メンズエステなどの風俗で月250万円を稼いだ「ユミ」は、それでも担当ホストの“エース”にはなれなかった。そんな彼女だが「ホストはコスパがいい」推し活だと断言する。使った分だけ“返ってくる”と感じる幸福の正体、締め日をめぐるエースの特権と序列のリアルとは。

各界隈の推し活を当事者取材で明らかにした『「推し」という病』(文春新書)より一部抜粋、再編集してお届けする。〈全3回のうち2回目〉

ホストはコスパがいい

「一番稼いだ月で、メンエスが100万、裏引きが100万、AV撮影が50万、みたいな感じですね」

月250万円。途方もない金額だ。

それでも彼女は、担当のエースではなかった。

「私は売れている人が好きだから、もともとエースになろうなんて思ったことはない。私がその時の担当に使っていた金額は100万ぐらいですけど、エースの子は毎月300万から400万円使ってました」

“裏引き”をしても月250万円が稼ぎの上限だった【ユミ】にとって、勝てる相手ではなかった。

「その子は締め日しかお店に来ないんです。あとはずっと地方の風俗に“鬼出勤”して出稼ぎ。1日から10日までは神戸にいて、11日からは九州にいて……みたいな感じ。それで29日か30日に帰ってきて、締め日にホストクラブに来て一晩で300万使って、そのあとは担当と一緒にマンションで過ごして、次の日からまた出稼ぎ」

想像を絶する激務だが、ホス狂いを自称する女性たちは金のためにそこまでするのだ。りりちゃんこと渡辺被告は、金のためにベトナム人男性と偽装結婚もしている。やれることはなんでもやるし、売れるものはなんでも売る。

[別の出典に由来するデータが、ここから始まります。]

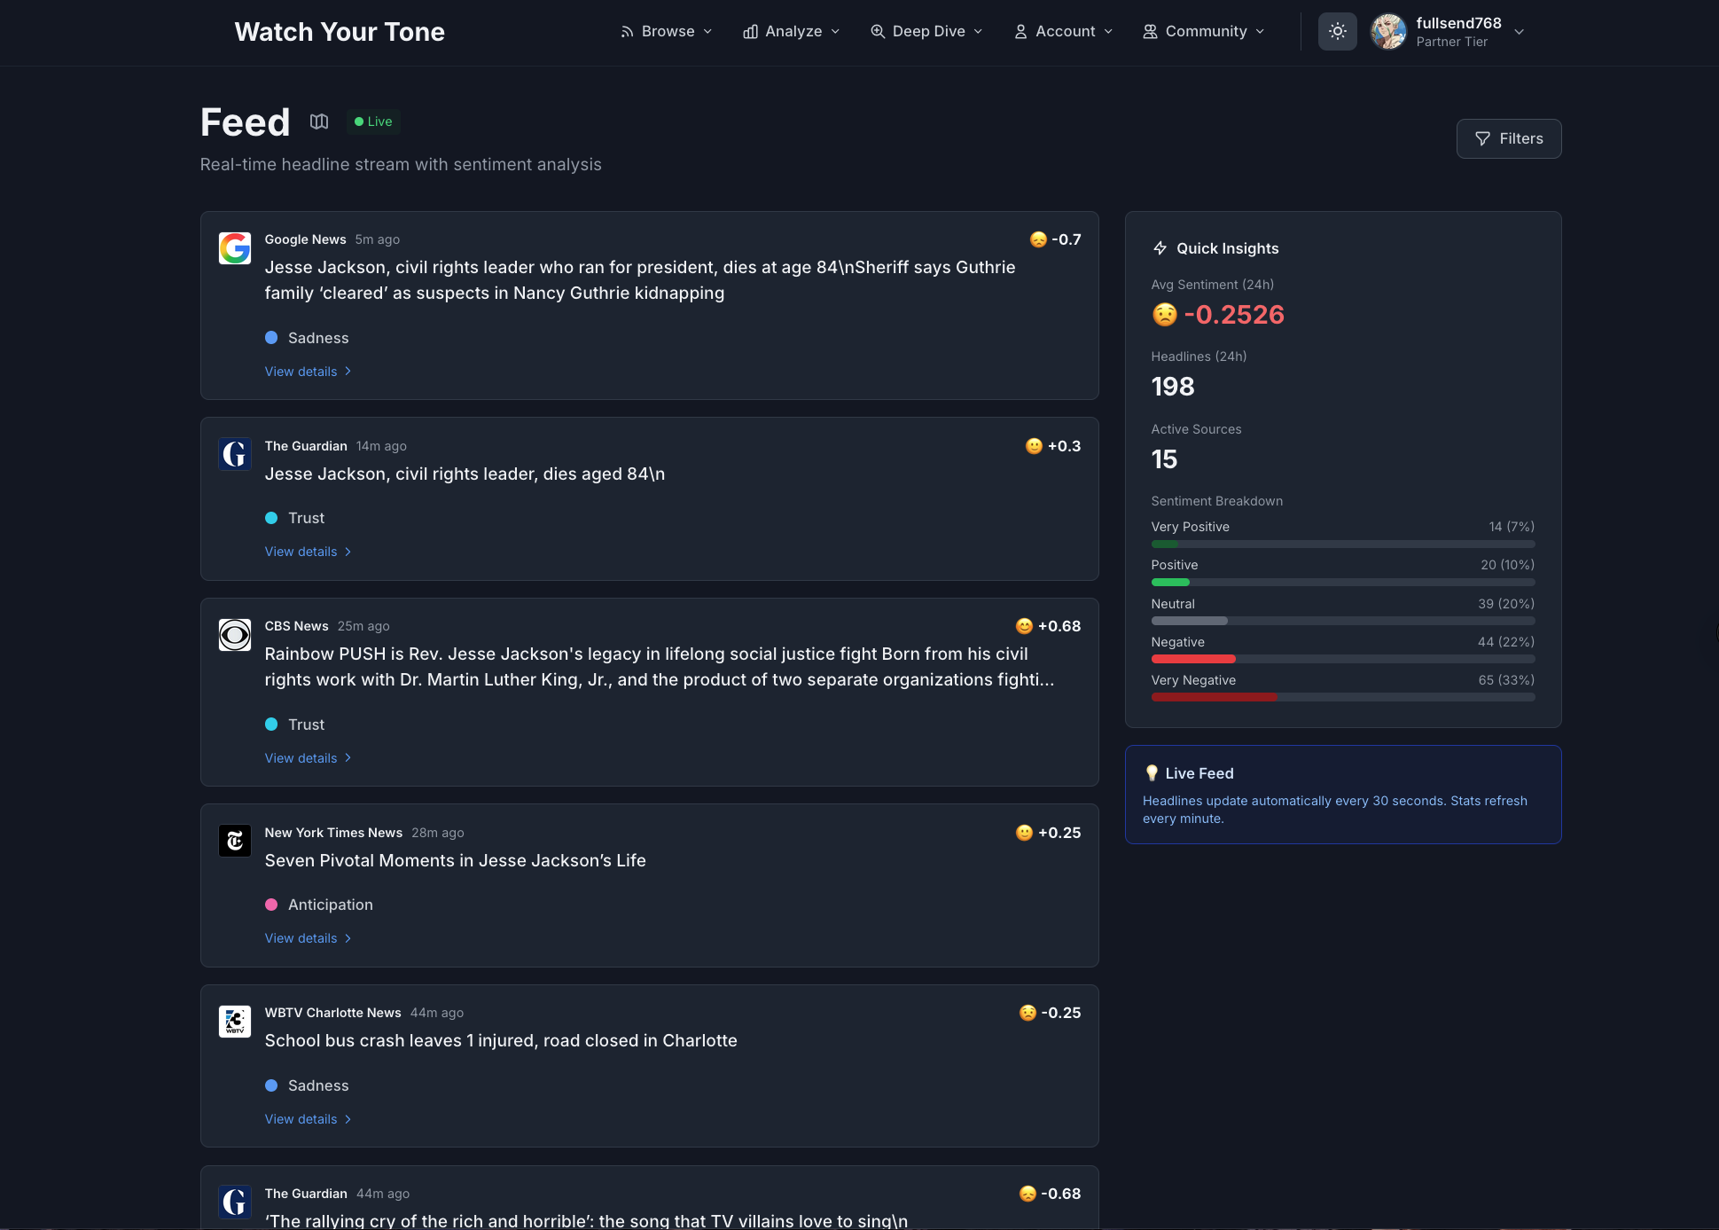Open the School bus crash headline

coord(501,1040)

「でもこの担当はマジでちゃんとしてて、エースの子が出稼ぎ行ってる間もマメに連絡とって、メンタル限界そうだなって思ったら出稼ぎ先にも来てくれてたんだって。やっぱり売れている人は、まず嫌なことをしない。いいことをいっぱいするよりは、嫌なことをしない人が売れると思う」

ホストクラブの締め日には、その月の売上が店内で発表され、その金額がホストのランキング(ナンバー)に反映される。そして、この発表を「担当の横で聞く」権利はエースの栄誉とされている。“ホス狂い”女性が「締め日に呼ばれた」と言えば、それは誇示的なマウンティングであり、「いっしょに発表を聞く」行為は大きなステータスだ。

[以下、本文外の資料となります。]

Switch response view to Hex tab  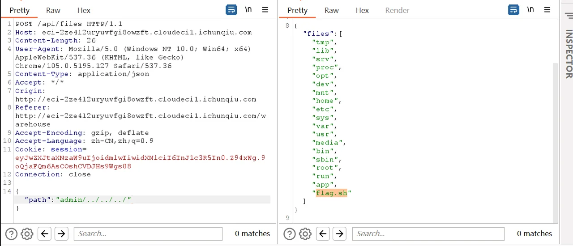pyautogui.click(x=362, y=10)
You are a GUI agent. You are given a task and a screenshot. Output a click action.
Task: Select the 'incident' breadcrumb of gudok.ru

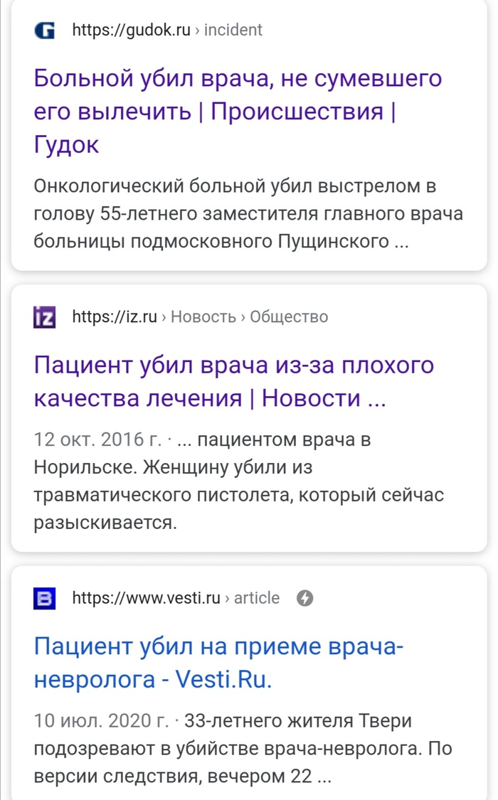233,30
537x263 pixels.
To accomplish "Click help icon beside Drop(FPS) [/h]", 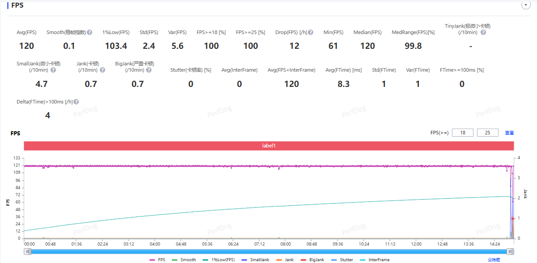I will pos(311,32).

なお、2025年6月28日から施行された改正風営法により、ランキング制度や「億超え」などの営業成績を示す文言は規制の対象となった。

「キャッシュバック」が一番幸せ

それにしても、締め日ともなれば、カブり客同士が店で鉢合わせたりはしないのだろうか。

「私はその頃、メン地下にも通っていたんです。ホストクラブの締め日って、メン地下のオールナイトライブの日とだいたいカブるんですよね。そっちのオールナイトライブに行くにはホストクラブを22時半には出ないといけないので、その子とはちょうど入れ違いだったんです。締め日にお金使ってシャンコの準備とかされても、『そういうのいいから。お金だけおいていくから』って断ってました」

「シャンコ」とは「シャンパンコール」の略称で、高額なシャンパンやボトルを注文した客に対し、ホストたちがパフォーマンスで場を盛り上げる演出のことを指す。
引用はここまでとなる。